• Görev Girdisi

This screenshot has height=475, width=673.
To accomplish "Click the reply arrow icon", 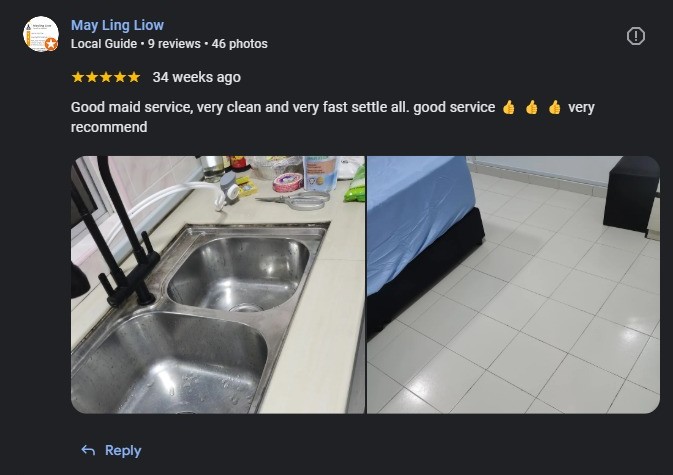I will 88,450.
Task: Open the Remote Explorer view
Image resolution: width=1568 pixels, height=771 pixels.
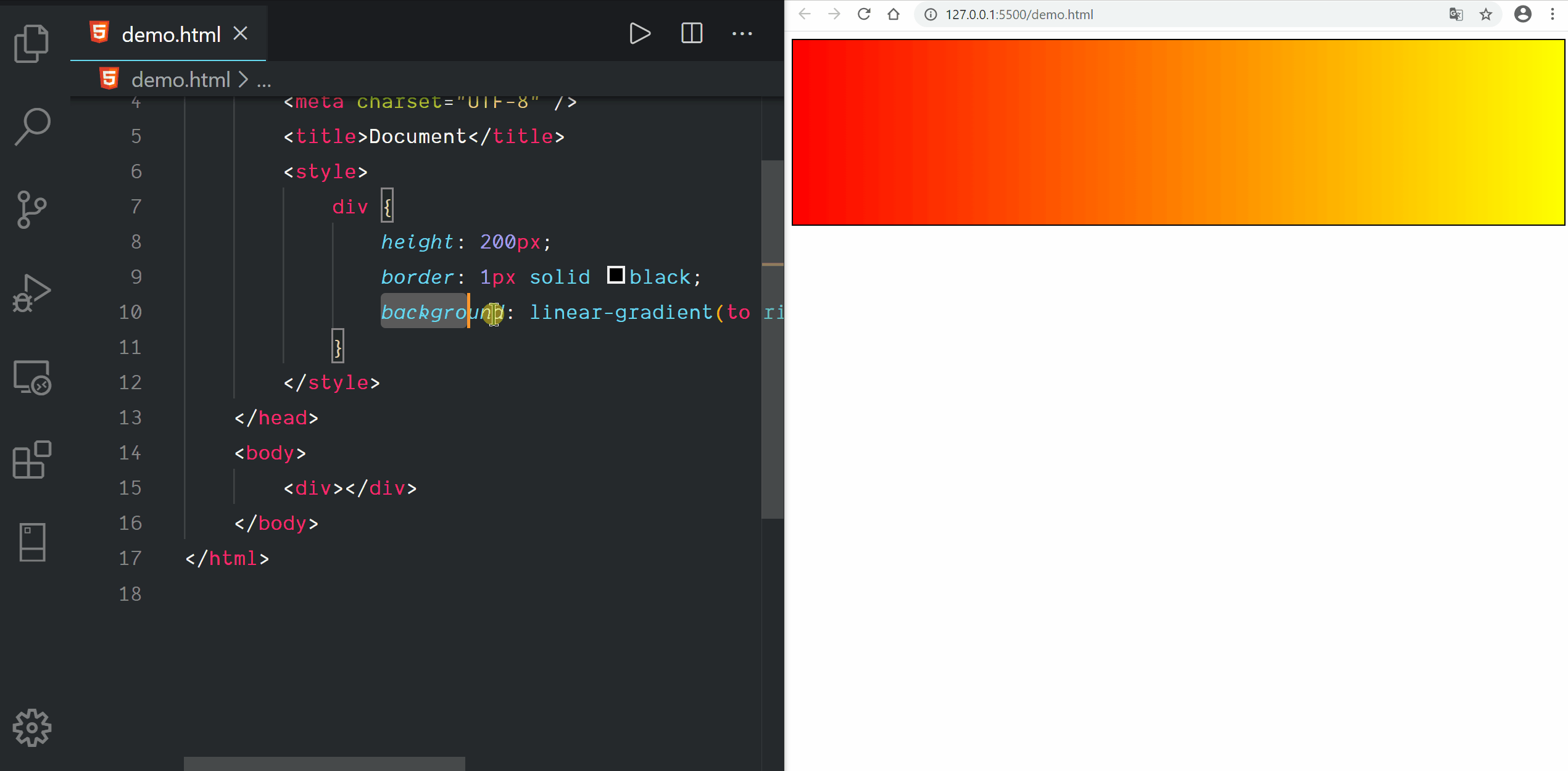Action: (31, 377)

• İstenen İşlem
Yukarıdaki satırlardan "Task: Open the Remote Explorer view" ifadesini içeren satırdan son satıra kadar olan bölümü, her iki uç dahil olmak üzere, değiştirmeden yeniden yazınız. Resimleri yanıtınıza almayınız.

• Görev Çözümü
Task: Open the Remote Explorer view
Image resolution: width=1568 pixels, height=771 pixels.
Action: (31, 377)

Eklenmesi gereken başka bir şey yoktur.